**Problem set:**
a) In the keypoints passage, what batch size is set for loading the test data?
b) Please copy the keypoints passage from "Take a look" up to and including "on this set!".
[Source passage start]
Take a look at how this model performs before it trains. You should see that the keypoints it predicts start off in one spot and don't match the keypoints on a face at all! It's interesting to visualize this behavior so that you can compare it to the model after training and see how the model has improved.

Load in the test dataset

The test dataset is one that this model has not seen before, meaning it has not trained with these images. We'll load in this test data and before and after training, see how your model performs on this set!

To visualize this test data, we have to go through some un-transformation steps to turn our images into python images from tensors and to turn our keypoints back into a recognizable range.

In [6]:
# load in the test data, using the dataset class
# AND apply the data_transform you defined above

# create the test dataset
test_dataset = FacialKeypointsDataset(csv_file='data/test_frames_keypoints.csv',
                                             root_dir='data/test/',
                                             transform=data_transform)


In [7]:
# load test data in batches
batch_size = 100

test_loader = DataLoader(test_dataset, 
                          batch_size=batch_size,
                          shuffle=True, 
                          num_workers=4)
[Source passage end]
[Available data start]
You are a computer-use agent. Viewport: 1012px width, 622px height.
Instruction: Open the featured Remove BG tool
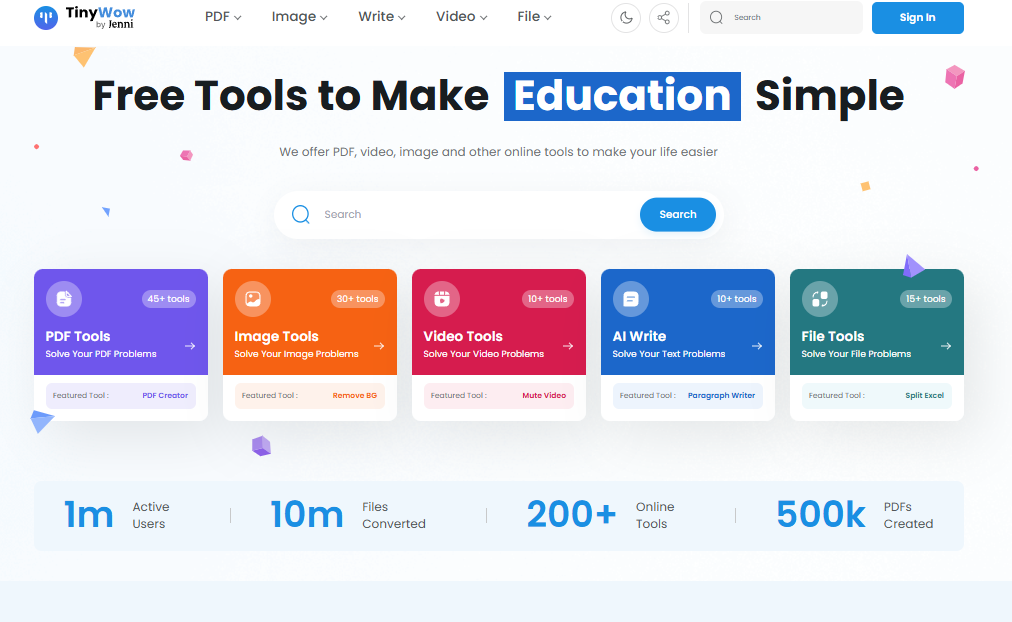click(x=354, y=395)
[Available data end]
**The responses:**
a) 100

b)
Take a look at how this model performs before it trains. You should see that the keypoints it predicts start off in one spot and don't match the keypoints on a face at all! It's interesting to visualize this behavior so that you can compare it to the model after training and see how the model has improved.

Load in the test dataset

The test dataset is one that this model has not seen before, meaning it has not trained with these images. We'll load in this test data and before and after training, see how your model performs on this set!